Now consider a pair of entirely hypothetical teams called Smeorgia and Smouth Smarolina. The former is very good and almost always plays well. It’s probably headed to a New Year’s 6 game. The latter is not very good and usually plays poorly. It’s probably headed to a 4-8 finish. What happens when they meet?
You would expect Smeorgia to win most games between the teams. However, if the stars align and the teams both play in the area bracketed — red Smeorgia at the low end of its range and garnet Smouth Smarolina at the high end of its range — then an upset can happen.
This is probabilistic thinking in images.
It’s hard to get precise distributions for teams because there are so few games in college football. You’ll get teams like Smeorgia, who play great except for a single, veritable no-show game in every season since 2017 where they either lose by 17+ points or drop a game they have no business losing. In the case of such a team, you get a cluster of points at the far right end of the graph and one way to the left, and good luck guessing when that leftward point is coming. Analytics can only take you so far when human beings are involved.
So What Then?
Okay great, but what is anyone supposed to do with this?
The concepts of risk and uncertainty are often conflated in everyday use, but they are different things. Risk refers to a situation where the outcome is unknown but you can made at least an educated guess about the probabilities. Uncertainty refers to a situation where the outcome is unknown and it’s not possible to figure out the odds of the potential outcomes.

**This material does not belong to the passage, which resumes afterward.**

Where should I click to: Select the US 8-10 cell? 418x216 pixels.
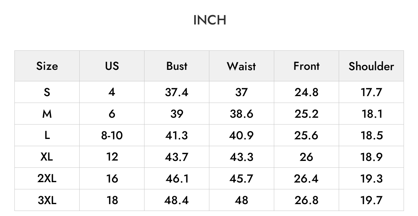click(x=112, y=135)
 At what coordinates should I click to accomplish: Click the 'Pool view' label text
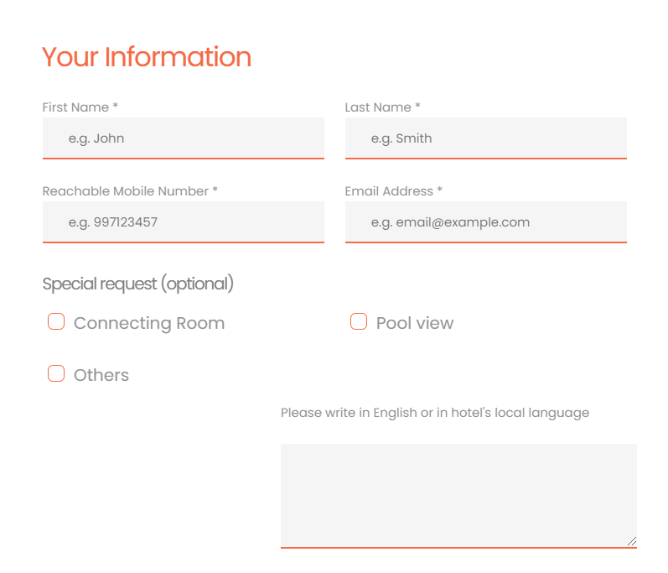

What analytics does is move things from the realm of uncertainty to the realm of risk.
Napier mentioned going for it on fourth down. It might or might not be worth doing it depending on the game state. The football analytics community has spend years nailing down the odds fairly well, which allows a coach to know well whether he should do it provided he’s willing to live with the slings and arrows of probabilities.
The old way of thinking was that coaches never went for it on fourth down unless they felt guaranteed to get it, like when facing 4th & 1 deep in a clearly overmatched opponent’s territory, or they were forced to do it by a score deficit. Ask a coach 40 years ago if it’s worth going for it on 4th & 3 on his own 37-yard-line early in a tied game, and the answer would likely have been an automatic no. If pressed on it, he’d give a complete guess.

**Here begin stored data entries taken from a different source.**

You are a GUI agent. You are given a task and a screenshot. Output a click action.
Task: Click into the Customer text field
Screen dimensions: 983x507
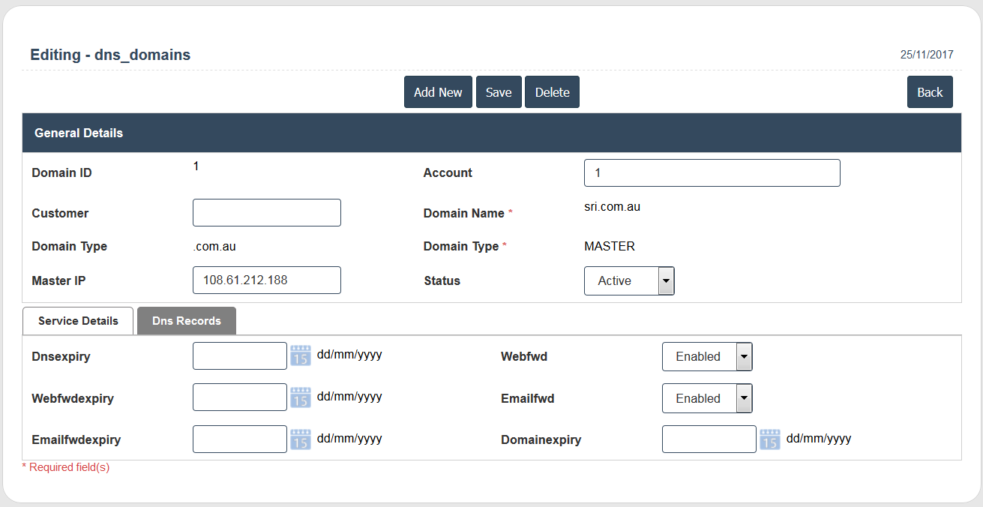point(266,213)
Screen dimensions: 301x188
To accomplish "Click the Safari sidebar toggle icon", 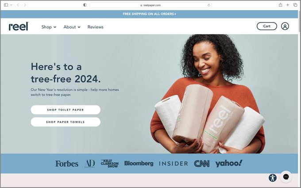I will click(x=6, y=5).
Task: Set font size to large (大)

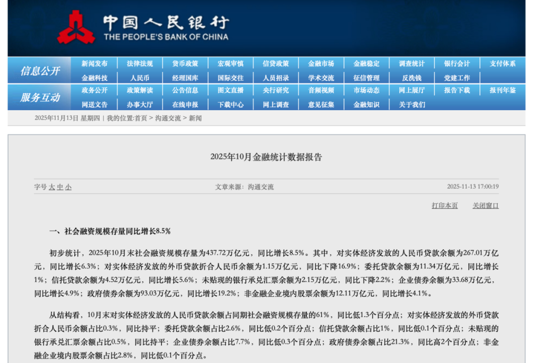Action: tap(52, 187)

What Napier and other analytics-minded coaches do is acknowledge that it may be worth it in less certain situations. If you’re, say, 70% likely to get it, then it could be worth it to go for it then. You just have to be willing to live with the 30% of the time when you won’t get it. At least you now have the information to know. It’s a risk, not an uncertainty.

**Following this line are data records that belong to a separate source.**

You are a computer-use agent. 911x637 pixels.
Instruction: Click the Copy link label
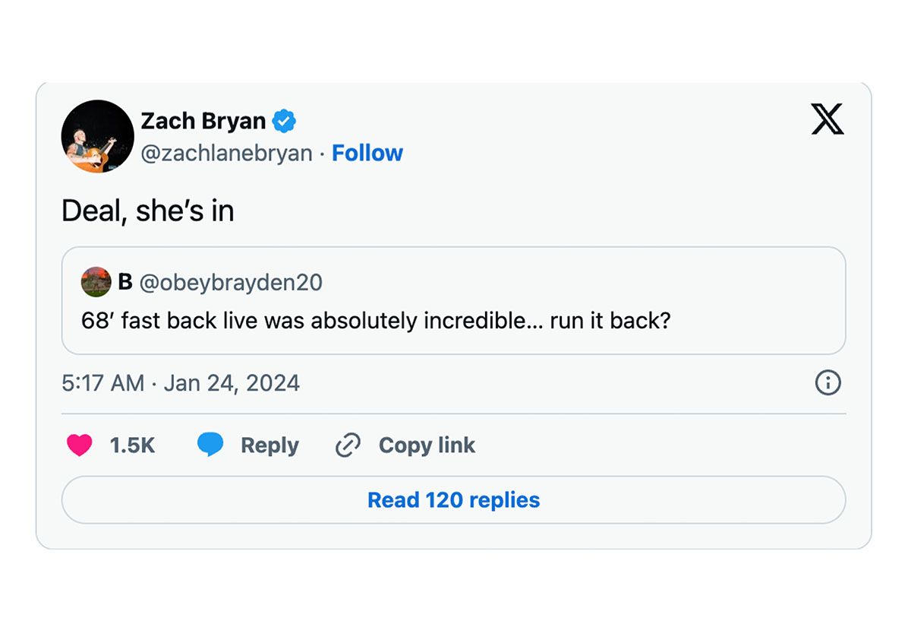427,445
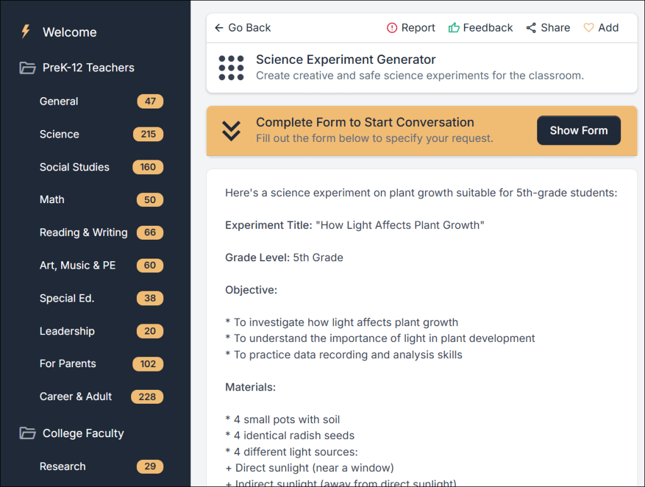Click the Share network icon
Image resolution: width=645 pixels, height=487 pixels.
532,28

Fourth down is one of the most obvious — and most easily calculated — situations of risk in football, so it’s a dead horse that’s been well beaten by now. However, the sport is actually quite hard to apply SABR-style analytics (as highlighted in Moneyball) to because there are so many interdependent parts. Little is as simple as one pitcher facing one batter.
It’s hard, but it can be done with careful thought, creativity, and effort. Napier has built an army of analysts to, well, analyze the program and its upcoming opponents. He gets it. He hired people to do that hard work.
Turning uncertainty into risk doesn’t make the world any less risky. What it does is empower people to make better informed decisions, so they at least know what the alternatives are and which course of action is most likely to lead to success. You then try to always do the thing that makes success most likely and trust that over time you’l come out ahead.
If you want to understand how Napier is running the Gator football program, it will be useful to train yourself to think in probabilities and appreciate analytics. You may end up with different opinions than him about what’s the right course of action, but you’ll at least understand where he’s coming from.